Thinking Machines launches interaction models, BioLLM uses human neurons, and Teutonic trains 80B decentralized LLM.

The simultaneous emergence of continuous multimodal interaction, biocomputing-based LLMs, and record-scale decentralized training signals a hard pivot away from traditional static architectures. BioLLM's use of 800k wetware neurons introduces unprecedented hardware paradigms, while Teutonic's 80B run proves decentralized compute can now challenge centralized training clusters.

The AI landscape is fracturing into highly specialized, non-traditional compute and architectural paradigms, highlighted by three major developments across multimodal interaction, biocomputing, and decentralized training.

What Happened & Technical Details First, Thinking Machines introduced "interaction models," shifting away from discrete prompt-response paradigms to continuous, real-time multimodal processing. These models natively integrate listening, watching, and thinking streams to enable human-like collaboration without traditional latency bottlenecks.

Second, and perhaps most radically, BioLLM emerged as the first "living language model." Operating on wetware rather than silicon, it utilizes 800,000 real human neurons grown on a chip. Input and output are encoded via standard LLM tokens, bridging biological neural networks with digital tokenization. This coincides with an upcoming non-invasive brain-computer interface (BCI) launch.

Finally, in the decentralized compute space, Teutonic has initiated training on an 80B parameter LLM, dethroning Bittensor's Covenant-72B. This marks the largest decentralized training run to date, utilizing a competitive miner network optimized for reducing perplexity across distributed nodes.

Why It Matters From an engineering perspective, these releases represent a divergence from standard transformer scaling on centralized GPU clusters. BioLLM is a proof-of-concept for neuromorphic wetware, potentially offering massive leaps in energy efficiency compared to traditional silicon, albeit with immense stability and scaling challenges. Teutonic’s 80B run proves that algorithmic improvements in distributed consensus and gradient synchronization are making decentralized training viable for frontier-class parameter counts. Meanwhile, Thinking Machines' continuous streaming architecture demands a fundamental rethink of context window management and state persistence in production environments.

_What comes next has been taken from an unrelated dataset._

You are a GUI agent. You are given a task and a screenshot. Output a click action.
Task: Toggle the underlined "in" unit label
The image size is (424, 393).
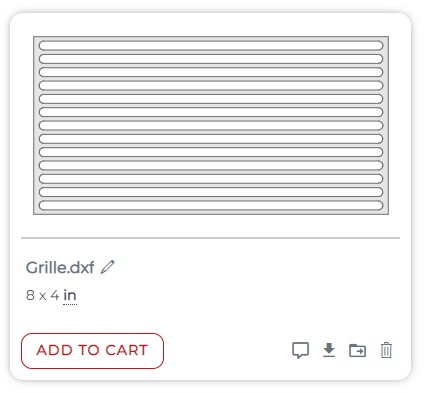click(x=70, y=295)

What to Watch Next Keep a close eye on BioLLM's upcoming BCI launch to see if token-to-neuron latency and fidelity can support practical applications. For Teutonic, monitor the convergence rate and final perplexity scores of the 80B model to validate the efficiency of their decentralized training architecture. Finally, look for developer benchmarks on Thinking Machines' interaction models, specifically regarding streaming latency and memory overhead during prolonged continuous sessions.